La vanguardia es así, más allá que hasta el propio Javier Milei, el presidente argentino y referente global del anarcocapitalismo, elogió inicialmente tanto el encierro como el punitivismo contra los desobedientes civiles, la cuarentena pasó a ser una especie de pseudo-virus en sí mismo, con el que nadie quería haber tenido algo que ver.

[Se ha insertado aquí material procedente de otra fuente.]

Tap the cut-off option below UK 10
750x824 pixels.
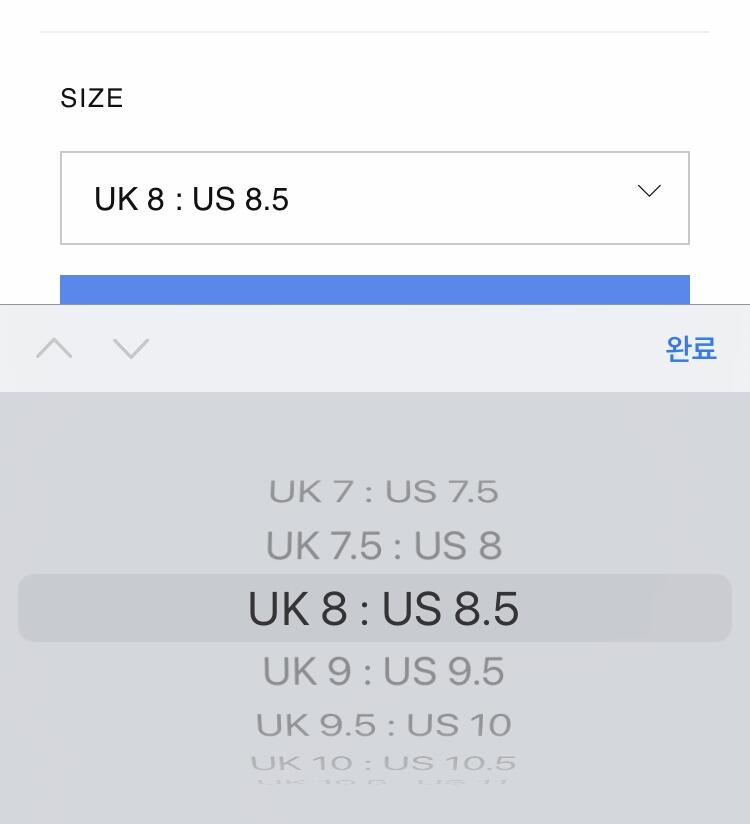click(383, 779)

El efecto de las cuarentenas estrictas aceleró procesos y agotamientos generales de una época y encontró en la palabra «comunismo» el cemento para un tiempo nuevo. Y así fue como en ese año del desierto que fue 2020, porque hasta los paranoicos tienen enemigos, cristalizó la gran fantasía libertaria frente a un precario simulacro de Estado Mundial que nos recuerda al viejo Jean Baudrillard. Un Estado Mundial que fingió cabalgar al tigre mediante la coordinación, fallida, entre los países, para evitar la circulación junto a una desprestigiada Organización Mundial de la Salud, desde arriba, de la mano de laboratorios e infectólogos desde abajo en cada país. Básicamente, un escenario ideal para el florecimiento de teorías conspirativas en una esfera pública virtual potenciada por la democratización de la tecnología y acelerada por el aumento del tiempo general en las pantallas debido al gran encierro. Un gran estado de excepción global, como lo llamó Giorgio Agamben, quien llevó su teoría, pensada para el nazismo y aplicada a la guerra contra el terrorismo iniciada en 2001, a la nueva normalidad de la pandemia. Hecho que coronó virtualmente a Agamben con un nuevo público libertario en Italia que desde las redes lo postuló como candidato testimonial e involuntario a presidente de la República de Italia.
Es lógico, en cierto sentido, que una época signada por los simulacros invoque fantasmas poco creíbles que curiosamente cumplan su cometido. Por eso la reacción al imaginario Estado Mundial por arriba y al «Estado presente» que «hace presencias» por abajo, unidos por la sobrestimada Agenda 2030, es un libertarianismo que fabrica un enemigo inexistente, un comunismo irreal. ¿Cuánto puede durar esta demonología de cartón? Como decía Zhou Enlai, un viejo y real comunista chino: «demasiado pronto para opinar».